* CONSEGNA *
Riporta le righe seguenti sotto forma di elenco numerato, tralasciando quelle vuote.

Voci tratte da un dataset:
┏━━
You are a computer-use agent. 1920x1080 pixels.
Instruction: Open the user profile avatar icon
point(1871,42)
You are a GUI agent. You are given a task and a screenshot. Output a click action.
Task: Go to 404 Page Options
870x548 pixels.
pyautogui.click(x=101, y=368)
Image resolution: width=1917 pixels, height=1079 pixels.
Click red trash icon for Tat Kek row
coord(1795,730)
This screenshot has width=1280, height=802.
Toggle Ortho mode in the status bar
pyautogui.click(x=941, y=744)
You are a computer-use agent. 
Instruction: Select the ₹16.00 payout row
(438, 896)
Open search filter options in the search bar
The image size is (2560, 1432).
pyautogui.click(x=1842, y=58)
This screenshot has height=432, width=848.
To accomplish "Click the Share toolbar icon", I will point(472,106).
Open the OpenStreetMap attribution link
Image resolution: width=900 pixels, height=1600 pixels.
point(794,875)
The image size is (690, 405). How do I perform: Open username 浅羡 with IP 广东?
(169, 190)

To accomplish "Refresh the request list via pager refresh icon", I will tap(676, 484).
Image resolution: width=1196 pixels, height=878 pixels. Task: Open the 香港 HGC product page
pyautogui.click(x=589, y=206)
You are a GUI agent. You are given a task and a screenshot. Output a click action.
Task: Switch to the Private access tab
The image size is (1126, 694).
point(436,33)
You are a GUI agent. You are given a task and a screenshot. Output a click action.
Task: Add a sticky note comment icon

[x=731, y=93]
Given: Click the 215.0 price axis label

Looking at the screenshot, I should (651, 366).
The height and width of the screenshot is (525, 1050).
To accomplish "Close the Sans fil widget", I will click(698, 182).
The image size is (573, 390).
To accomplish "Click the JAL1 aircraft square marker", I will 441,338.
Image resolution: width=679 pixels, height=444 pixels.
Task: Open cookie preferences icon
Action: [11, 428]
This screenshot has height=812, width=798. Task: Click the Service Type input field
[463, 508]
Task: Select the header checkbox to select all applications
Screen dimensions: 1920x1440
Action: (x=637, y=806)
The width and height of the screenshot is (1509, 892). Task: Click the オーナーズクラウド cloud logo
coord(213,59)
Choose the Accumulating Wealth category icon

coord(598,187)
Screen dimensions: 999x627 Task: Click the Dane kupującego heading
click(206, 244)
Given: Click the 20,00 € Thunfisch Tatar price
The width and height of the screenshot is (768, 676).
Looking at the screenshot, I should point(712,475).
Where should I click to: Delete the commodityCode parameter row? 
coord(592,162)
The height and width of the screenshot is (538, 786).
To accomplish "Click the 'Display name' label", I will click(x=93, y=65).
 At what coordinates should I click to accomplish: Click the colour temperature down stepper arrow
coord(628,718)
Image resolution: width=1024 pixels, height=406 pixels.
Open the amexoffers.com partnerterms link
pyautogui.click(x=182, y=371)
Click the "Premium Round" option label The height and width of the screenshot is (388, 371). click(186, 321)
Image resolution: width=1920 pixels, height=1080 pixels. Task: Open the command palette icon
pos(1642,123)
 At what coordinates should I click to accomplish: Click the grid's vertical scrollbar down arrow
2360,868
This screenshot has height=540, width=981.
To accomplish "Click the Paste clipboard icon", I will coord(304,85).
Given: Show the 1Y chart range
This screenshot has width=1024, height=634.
┗━━
* SOLUZIONE DEL PROBLEMA *
1. You are a computer-use agent. 1920x1080 pixels.
2. Instruction: Open the user profile avatar icon
3. point(1871,42)
4. You are a GUI agent. You are given a task and a screenshot. Output a click action.
5. Task: Go to 404 Page Options
6. 870x548 pixels.
7. pyautogui.click(x=101, y=368)
8. Image resolution: width=1917 pixels, height=1079 pixels.
9. Click red trash icon for Tat Kek row
10. coord(1795,730)
11. This screenshot has width=1280, height=802.
12. Toggle Ortho mode in the status bar
13. pyautogui.click(x=941, y=744)
14. You are a computer-use agent. 
15. Instruction: Select the ₹16.00 payout row
16. (438, 896)
17. Open search filter options in the search bar
18. The image size is (2560, 1432).
19. pyautogui.click(x=1842, y=58)
20. This screenshot has height=432, width=848.
21. To accomplish "Click the Share toolbar icon", I will point(472,106).
22. Open the OpenStreetMap attribution link
23. Image resolution: width=900 pixels, height=1600 pixels.
24. point(794,875)
25. The image size is (690, 405). How do I perform: Open username 浅羡 with IP 广东?
26. (169, 190)
27. To accomplish "Refresh the request list via pager refresh icon", I will tap(676, 484).
28. Image resolution: width=1196 pixels, height=878 pixels. Task: Open the 香港 HGC product page
29. pyautogui.click(x=589, y=206)
30. You are a GUI agent. You are given a task and a screenshot. Output a click action.
31. Task: Switch to the Private access tab
32. The image size is (1126, 694).
33. point(436,33)
34. You are a GUI agent. You are given a task and a screenshot. Output a click action.
35. Task: Add a sticky note comment icon
36. [x=731, y=93]
37. Given: Click the 215.0 price axis label
38. Looking at the screenshot, I should (651, 366).
39. The height and width of the screenshot is (525, 1050).
40. To accomplish "Close the Sans fil widget", I will click(698, 182).
41. The image size is (573, 390).
42. To accomplish "Click the JAL1 aircraft square marker", I will 441,338.
43. Image resolution: width=679 pixels, height=444 pixels.
44. Task: Open cookie preferences icon
45. Action: [11, 428]
46. This screenshot has height=812, width=798. Task: Click the Service Type input field
47. [463, 508]
48. Task: Select the header checkbox to select all applications
49. Screen dimensions: 1920x1440
50. Action: (x=637, y=806)
51. The width and height of the screenshot is (1509, 892). Task: Click the オーナーズクラウド cloud logo
52. coord(213,59)
53. Choose the Accumulating Wealth category icon
54. coord(598,187)
55. Screen dimensions: 999x627 Task: Click the Dane kupującego heading
56. click(206, 244)
57. Given: Click the 20,00 € Thunfisch Tatar price
58. The width and height of the screenshot is (768, 676).
59. Looking at the screenshot, I should point(712,475).
60. Where should I click to: Delete the commodityCode parameter row? 
61. coord(592,162)
62. The height and width of the screenshot is (538, 786).
63. To accomplish "Click the 'Display name' label", I will click(x=93, y=65).
64.  At what coordinates should I click to accomplish: Click the colour temperature down stepper arrow
65. coord(628,718)
66. Image resolution: width=1024 pixels, height=406 pixels.
67. Open the amexoffers.com partnerterms link
68. pyautogui.click(x=182, y=371)
69. Click the "Premium Round" option label The height and width of the screenshot is (388, 371). click(186, 321)
70. Image resolution: width=1920 pixels, height=1080 pixels. Task: Open the command palette icon
71. pos(1642,123)
72.  At what coordinates should I click to accomplish: Click the grid's vertical scrollbar down arrow
73. 2360,868
74. This screenshot has height=540, width=981.
75. To accomplish "Click the Paste clipboard icon", I will coord(304,85).
76. Given: Show the 1Y chart range
77. This screenshot has width=1024, height=634.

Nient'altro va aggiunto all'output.